# Best laptop/tablet for taking notes in class?



## topdog82

I had saved up about 1,500$ for a laptop. I planned to use this laptop to take notes in class and ONLY for that purpose. I already have a great gaming desktop but it is a bit hefty

I got the Microsoft surface. It works nice. I use one note to take notes, and record lecture AND often have the textbook for the class on the side

I am having second thoughts about it however. I feel that 1,300$ for a tablet/laptop is great. But a tad excessive. I have till next Wednesday to return it and get full money back

Any college students out there who have experience with other laptops for taking to class? My friend suggested the MacBook air?
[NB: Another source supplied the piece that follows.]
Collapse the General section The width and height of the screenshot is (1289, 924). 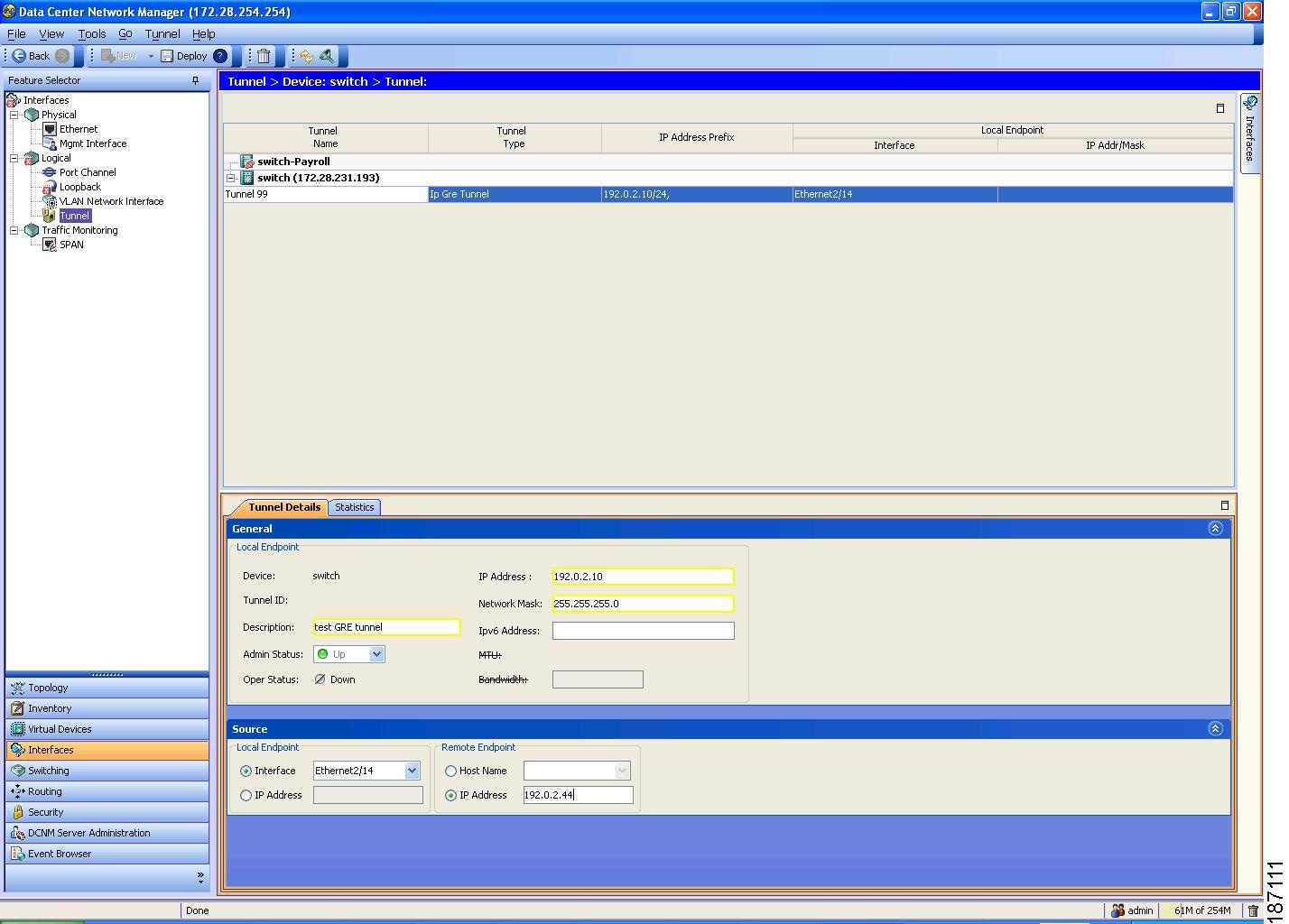coord(1215,529)
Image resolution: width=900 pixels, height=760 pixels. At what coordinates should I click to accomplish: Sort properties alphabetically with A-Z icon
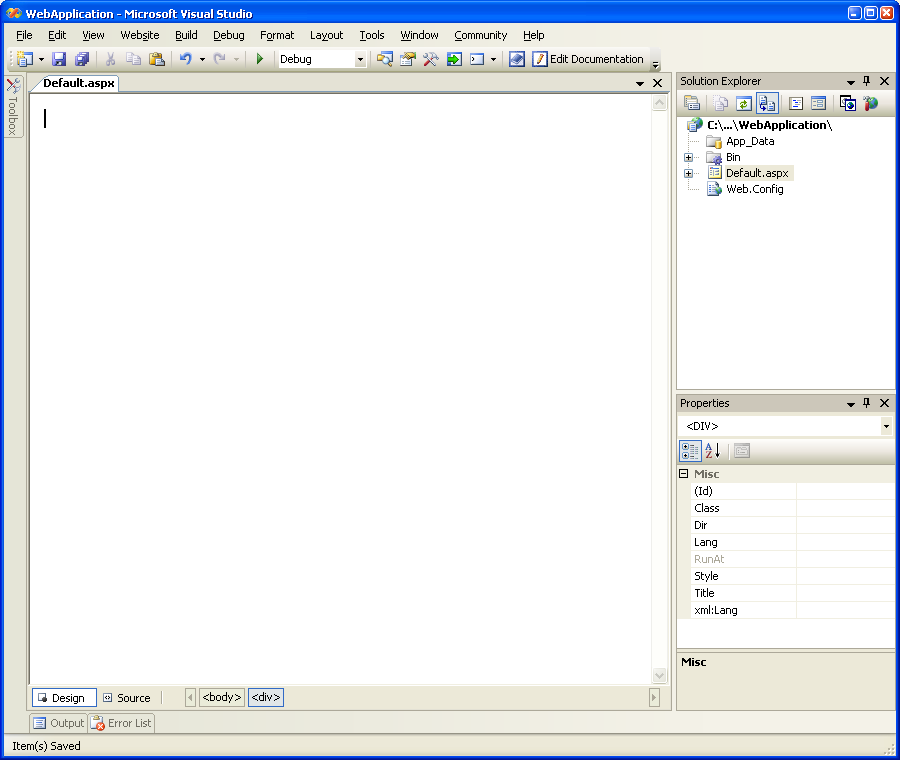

Basically, it just needs to be fairly small, and light


----------



## tremmor

Asus Eee about $300.00 
Light, small and cheap.


----------



## topdog82

tremmor said:


> Asus Eee about $300.00
> Light, small and cheap.



thanks I will be sure to check it out! I want to use it in person before I make the purchase

I was looking at some reviews just now. It is about 4x cheaper than the Microsoft surface, and looks like a overall better device

EDIT: If anyone else has any other suggestions, plz let me know


----------



## tremmor

Besides light and small it does not have a cd rom. No big deal. you can download programs or use a external hd drive for backup and i even have a external cdrom. 
I use for bill paying and business only. nothing else. Not fast but works. Yes, i agree and put your hands on it. Keyboard is small, and screen.


----------



## topdog82

tremmor said:


> Besides light and small it does not have a cd rom. No big deal. you can download programs or use a external hd drive for backup and i even have a external cdrom.
> I use for bill paying and business only. nothing else. Not fast but works. Yes, i agree and put your hands on it. Keyboard is small, and screen.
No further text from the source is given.